Further, it holds the least recently used chunks in order to avoid re-download from the API allow for potentially faster and more cost effective restores if cached. Data stored in the cache is also persisted to the S3 backend, but once the available cache slots are full, the oldest chunk is evicted to free space for inserting new recently used chunks. It does however not act as a buffer in the sense that chunks written to the cache are also immediately written to the s3 backend.

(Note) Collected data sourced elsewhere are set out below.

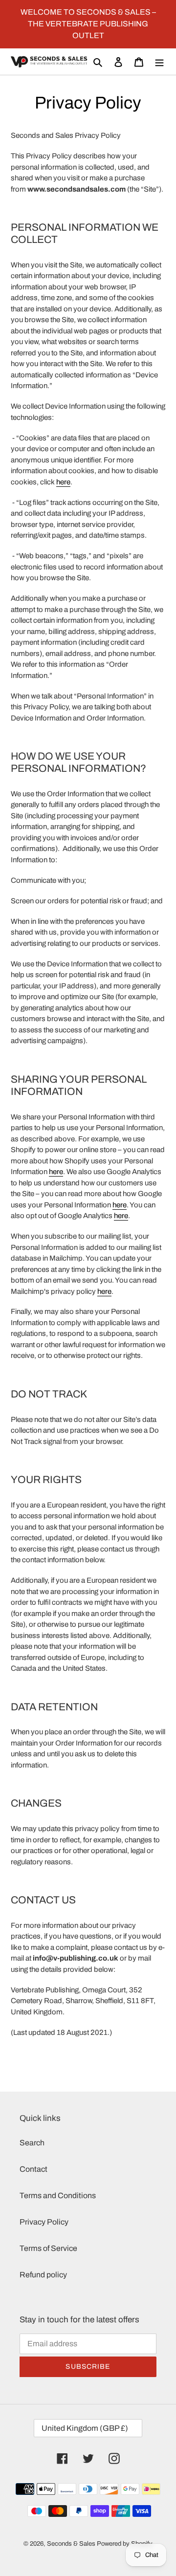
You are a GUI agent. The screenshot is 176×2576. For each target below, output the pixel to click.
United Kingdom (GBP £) (85, 2428)
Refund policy (43, 2274)
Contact (33, 2169)
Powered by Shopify (125, 2543)
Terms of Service (48, 2248)
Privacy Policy (44, 2222)
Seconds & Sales (71, 2543)
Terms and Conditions (58, 2195)
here (63, 482)
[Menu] (159, 61)
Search (32, 2143)
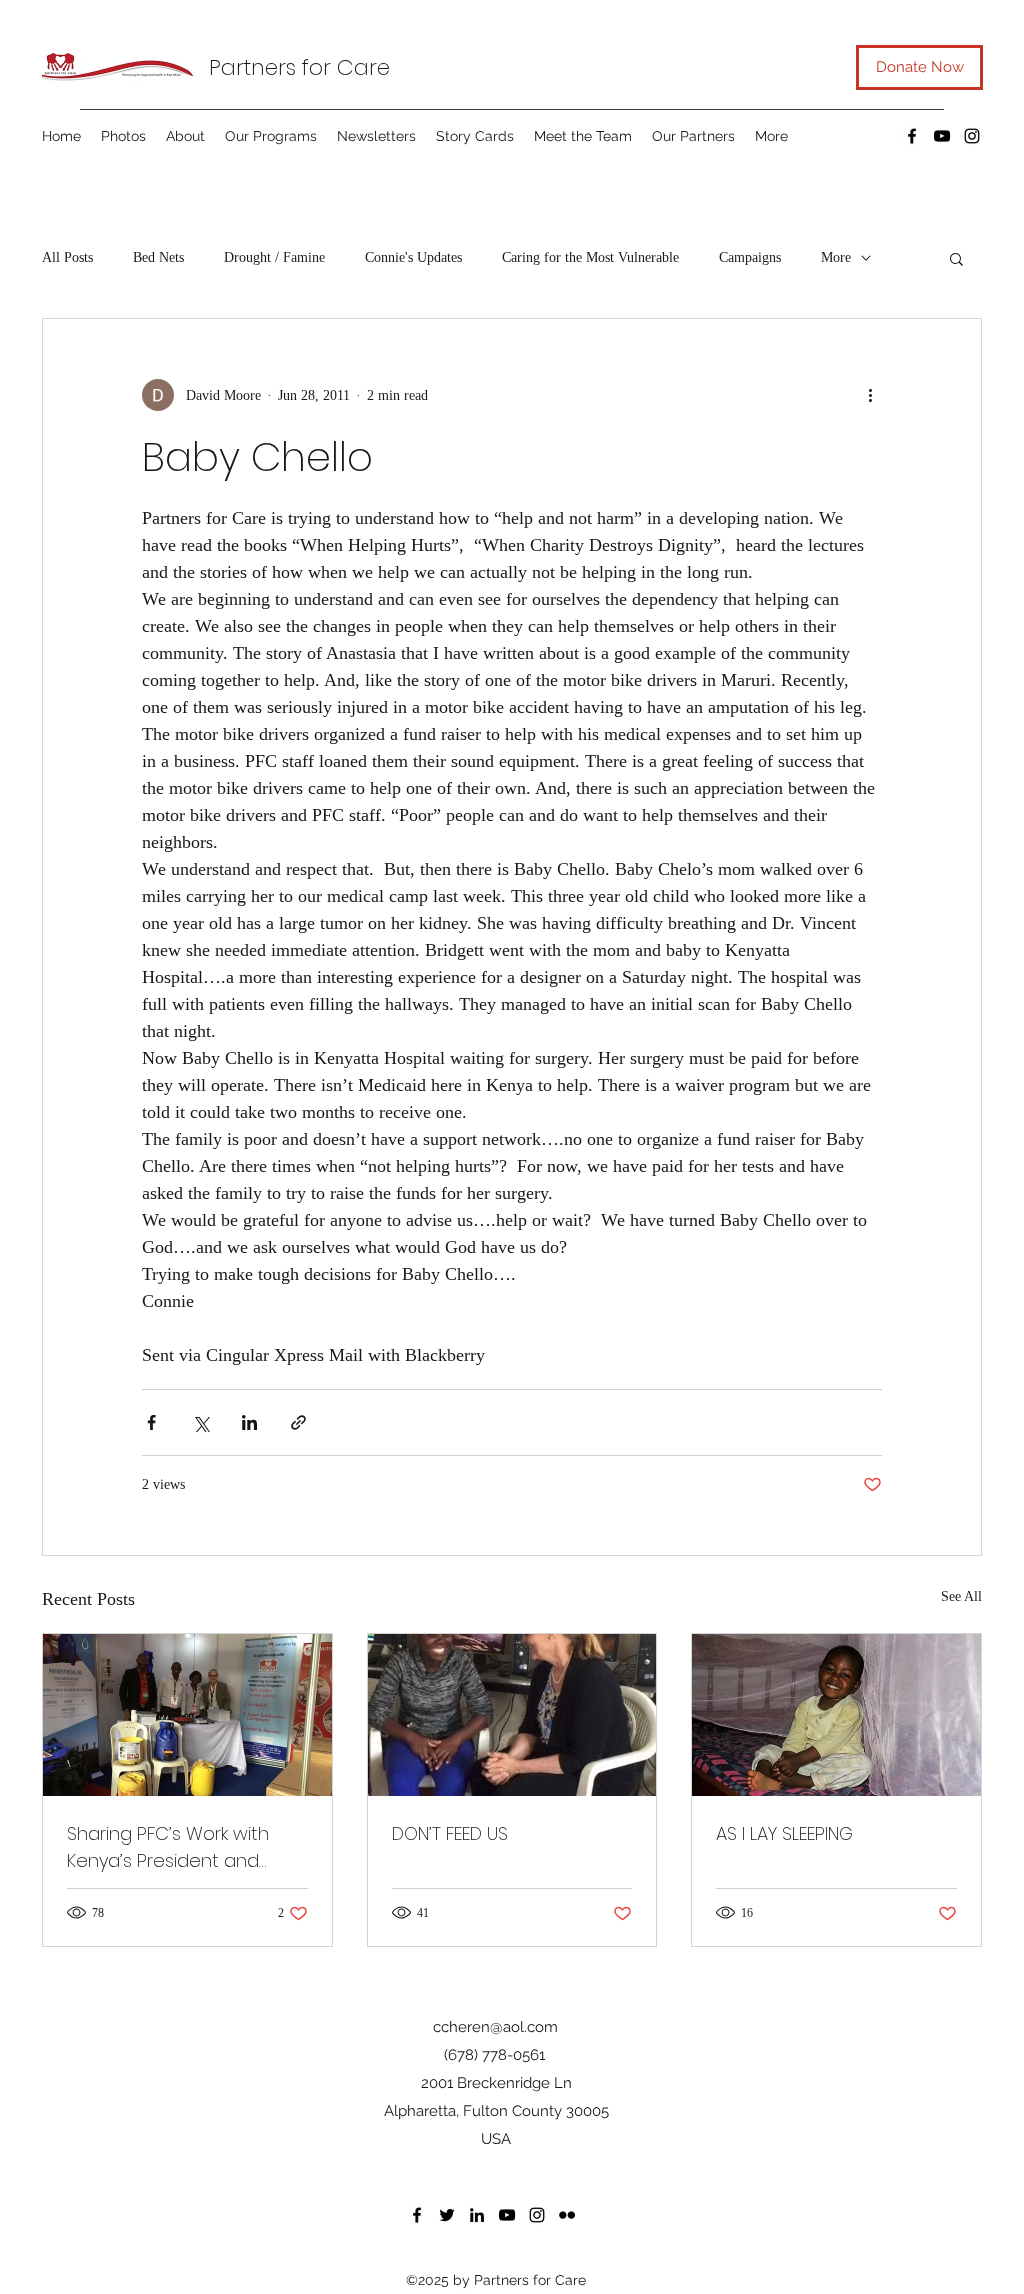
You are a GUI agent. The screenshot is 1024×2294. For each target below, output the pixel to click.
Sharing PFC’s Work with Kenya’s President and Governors (168, 1847)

The way I have this server configured, there is not a ton of local space. This is basically just a node and I'm mounting storage from my NAS to store the actual backups. I know this isn't the ideal configuration, but for a homelab I don't really want to have to have a dedicated storage array just for proxmox backups. My NAS already has redundancy and additional backups in place to ensure I minimize my risk of losing data, so I'd prefer to just continue using it as my primary storage. I in fact planned to just run an S3 service on my NAS for this setup too.
If I understood you correctly you want to expose your NAS storage via an S3 api? Note that using NFS will most likely be more performant in that case.

I don't need crazy performance for this config. I don't have so many backups going on that transferring the data to my nas over the network is going to cause me any bottle necks. But since there doesn't seem to be a way to say I don't want local cache, I'm trying to understand what would happen if I just give it a very limited size partition. Say for example I just made a 1 MB partition and used that as my local cache, would everything still function correctly just pulling / sending everything directly from the S3 endpoint?
1 MB will not be enough, as the cache needs to at least store the metadata and seen chunk inodes to work properly. Also, it is expected to at least be able to
hold some chunks in the cache. It is therefore recommended to use something like 64GB of storage, see https://pbs.proxmox.com/docs/storage.html#datastores-with-s3-backend
Less might work without issues as well, but defies the purpose of the cache a bit.

Further, it must be placed on persistent storage, the backup metadata and chunk inodes used as markers are expected to outlive e.g. system reboots.

With the pruning I do, right now all of my proxmox backups only take up around 500 GB on average. And while sure, I could put a 500 GB drive on the PBS node, it seems silly to me to waste that 500 GB as a local cache in my setup.

And then I guess the other question is, and I could see this being a lot more appealing benefit if it works this way. If for some reason the S3 endpoint was inaccessible, would it still utilize the local cache for writes / reads and just sync the data to the S3 endpoint when it is available again?
No, if the S3 endpoint is no longer available, uploads of new (not already seen) chunks will fail and backups therefore fail as well, same for restores where the chunks are not present in the local datastore cache.